● **SUPPLIED MATERIAL**
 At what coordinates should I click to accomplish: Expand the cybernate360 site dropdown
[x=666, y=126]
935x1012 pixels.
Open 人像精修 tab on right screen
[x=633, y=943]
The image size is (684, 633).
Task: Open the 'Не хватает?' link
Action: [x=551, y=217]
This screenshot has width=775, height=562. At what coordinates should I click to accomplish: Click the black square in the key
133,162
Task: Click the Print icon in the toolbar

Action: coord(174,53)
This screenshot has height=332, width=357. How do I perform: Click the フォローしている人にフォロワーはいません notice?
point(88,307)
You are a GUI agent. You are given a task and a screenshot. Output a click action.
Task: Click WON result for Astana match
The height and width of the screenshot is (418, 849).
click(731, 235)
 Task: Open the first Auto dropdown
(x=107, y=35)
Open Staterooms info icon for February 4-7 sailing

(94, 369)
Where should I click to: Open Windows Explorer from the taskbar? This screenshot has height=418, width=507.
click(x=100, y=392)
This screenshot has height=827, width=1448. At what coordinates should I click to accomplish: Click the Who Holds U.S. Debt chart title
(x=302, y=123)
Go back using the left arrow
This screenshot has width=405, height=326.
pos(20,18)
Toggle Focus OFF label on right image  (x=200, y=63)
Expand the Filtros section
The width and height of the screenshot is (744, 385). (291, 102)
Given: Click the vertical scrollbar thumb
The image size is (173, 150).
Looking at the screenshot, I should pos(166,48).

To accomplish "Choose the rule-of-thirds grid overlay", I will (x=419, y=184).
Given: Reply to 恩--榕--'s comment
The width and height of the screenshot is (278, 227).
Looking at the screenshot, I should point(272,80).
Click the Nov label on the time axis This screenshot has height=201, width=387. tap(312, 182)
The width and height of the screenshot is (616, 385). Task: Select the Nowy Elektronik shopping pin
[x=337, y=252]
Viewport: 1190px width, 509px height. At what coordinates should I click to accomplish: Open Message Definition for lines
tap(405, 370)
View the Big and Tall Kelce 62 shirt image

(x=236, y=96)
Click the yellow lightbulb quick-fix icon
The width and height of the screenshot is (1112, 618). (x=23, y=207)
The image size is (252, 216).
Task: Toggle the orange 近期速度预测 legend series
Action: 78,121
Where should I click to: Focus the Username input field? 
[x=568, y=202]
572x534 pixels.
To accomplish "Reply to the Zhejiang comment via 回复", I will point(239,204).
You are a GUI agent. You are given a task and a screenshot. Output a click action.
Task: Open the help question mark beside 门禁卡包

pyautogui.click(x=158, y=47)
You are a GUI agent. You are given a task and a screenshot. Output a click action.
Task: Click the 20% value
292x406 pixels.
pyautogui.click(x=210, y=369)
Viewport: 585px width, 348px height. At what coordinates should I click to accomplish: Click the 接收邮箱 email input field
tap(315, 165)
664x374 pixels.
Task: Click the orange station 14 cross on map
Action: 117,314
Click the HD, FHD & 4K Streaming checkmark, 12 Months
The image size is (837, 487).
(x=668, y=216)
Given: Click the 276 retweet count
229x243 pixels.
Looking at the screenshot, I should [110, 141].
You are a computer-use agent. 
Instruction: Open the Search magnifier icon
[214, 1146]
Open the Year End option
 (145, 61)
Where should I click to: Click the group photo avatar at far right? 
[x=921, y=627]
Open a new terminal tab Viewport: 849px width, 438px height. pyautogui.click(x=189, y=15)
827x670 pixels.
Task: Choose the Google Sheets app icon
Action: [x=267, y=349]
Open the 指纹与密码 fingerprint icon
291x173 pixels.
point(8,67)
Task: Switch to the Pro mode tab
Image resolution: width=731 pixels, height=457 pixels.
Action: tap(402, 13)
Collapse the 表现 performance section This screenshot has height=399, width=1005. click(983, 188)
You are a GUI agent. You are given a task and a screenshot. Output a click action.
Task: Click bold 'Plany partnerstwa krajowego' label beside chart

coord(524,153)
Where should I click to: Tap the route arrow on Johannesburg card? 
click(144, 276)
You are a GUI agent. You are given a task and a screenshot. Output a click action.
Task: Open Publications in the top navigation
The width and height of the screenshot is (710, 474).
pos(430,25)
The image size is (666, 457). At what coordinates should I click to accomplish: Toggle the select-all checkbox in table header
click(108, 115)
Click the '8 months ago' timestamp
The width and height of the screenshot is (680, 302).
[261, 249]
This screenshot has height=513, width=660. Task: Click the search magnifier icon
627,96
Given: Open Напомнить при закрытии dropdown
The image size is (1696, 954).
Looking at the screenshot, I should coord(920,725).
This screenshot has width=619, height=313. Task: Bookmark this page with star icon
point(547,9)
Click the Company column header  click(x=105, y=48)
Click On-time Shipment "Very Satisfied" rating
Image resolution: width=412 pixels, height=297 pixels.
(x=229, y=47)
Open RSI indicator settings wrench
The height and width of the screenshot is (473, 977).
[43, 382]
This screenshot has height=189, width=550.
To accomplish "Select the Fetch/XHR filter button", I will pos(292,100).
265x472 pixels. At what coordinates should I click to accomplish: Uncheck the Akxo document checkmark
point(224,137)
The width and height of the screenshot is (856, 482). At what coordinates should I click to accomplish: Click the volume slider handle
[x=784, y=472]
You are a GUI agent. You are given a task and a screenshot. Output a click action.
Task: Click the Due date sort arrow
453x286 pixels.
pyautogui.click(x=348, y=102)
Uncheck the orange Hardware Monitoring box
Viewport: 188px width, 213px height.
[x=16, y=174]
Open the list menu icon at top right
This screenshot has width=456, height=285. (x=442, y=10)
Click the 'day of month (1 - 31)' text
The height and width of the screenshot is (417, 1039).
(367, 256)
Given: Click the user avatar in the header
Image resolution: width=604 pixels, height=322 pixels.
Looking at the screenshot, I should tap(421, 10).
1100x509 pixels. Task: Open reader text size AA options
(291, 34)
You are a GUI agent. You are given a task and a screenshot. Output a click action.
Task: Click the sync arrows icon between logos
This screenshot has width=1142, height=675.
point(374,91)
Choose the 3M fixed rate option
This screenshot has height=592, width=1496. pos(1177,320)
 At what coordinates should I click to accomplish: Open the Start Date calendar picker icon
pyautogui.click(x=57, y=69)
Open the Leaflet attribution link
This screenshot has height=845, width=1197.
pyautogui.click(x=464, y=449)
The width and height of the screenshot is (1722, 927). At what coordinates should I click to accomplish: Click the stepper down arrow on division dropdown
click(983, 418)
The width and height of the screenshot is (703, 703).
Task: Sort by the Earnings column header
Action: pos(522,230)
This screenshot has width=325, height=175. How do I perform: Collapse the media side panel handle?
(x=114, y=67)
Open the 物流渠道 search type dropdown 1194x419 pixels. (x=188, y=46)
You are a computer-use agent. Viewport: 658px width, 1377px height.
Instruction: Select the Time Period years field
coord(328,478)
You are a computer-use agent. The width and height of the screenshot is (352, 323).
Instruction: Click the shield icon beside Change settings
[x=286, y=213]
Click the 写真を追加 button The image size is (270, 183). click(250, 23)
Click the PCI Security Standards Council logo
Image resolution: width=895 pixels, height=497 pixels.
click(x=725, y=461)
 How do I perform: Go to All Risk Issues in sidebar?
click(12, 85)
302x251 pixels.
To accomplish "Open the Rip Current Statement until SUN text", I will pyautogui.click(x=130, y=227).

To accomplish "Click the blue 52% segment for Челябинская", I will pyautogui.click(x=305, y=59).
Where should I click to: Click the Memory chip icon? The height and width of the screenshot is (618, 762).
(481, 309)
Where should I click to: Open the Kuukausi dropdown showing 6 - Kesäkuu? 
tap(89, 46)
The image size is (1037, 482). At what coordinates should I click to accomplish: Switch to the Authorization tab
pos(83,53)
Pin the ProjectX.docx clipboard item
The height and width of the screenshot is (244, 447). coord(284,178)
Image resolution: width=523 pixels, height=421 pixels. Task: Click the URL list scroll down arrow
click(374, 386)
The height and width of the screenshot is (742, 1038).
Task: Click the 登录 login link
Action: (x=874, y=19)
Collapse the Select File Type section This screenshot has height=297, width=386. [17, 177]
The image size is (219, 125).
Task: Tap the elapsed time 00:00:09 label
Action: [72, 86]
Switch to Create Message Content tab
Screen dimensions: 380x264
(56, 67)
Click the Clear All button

● **TASK TO COMPLETE**
Every line of the listing above that includes "Reply" should be copied out.

● **THE COMPLETED TASK**
Given: Reply to 恩--榕--'s comment
To accomplish "Reply to the Zhejiang comment via 回复", I will point(239,204).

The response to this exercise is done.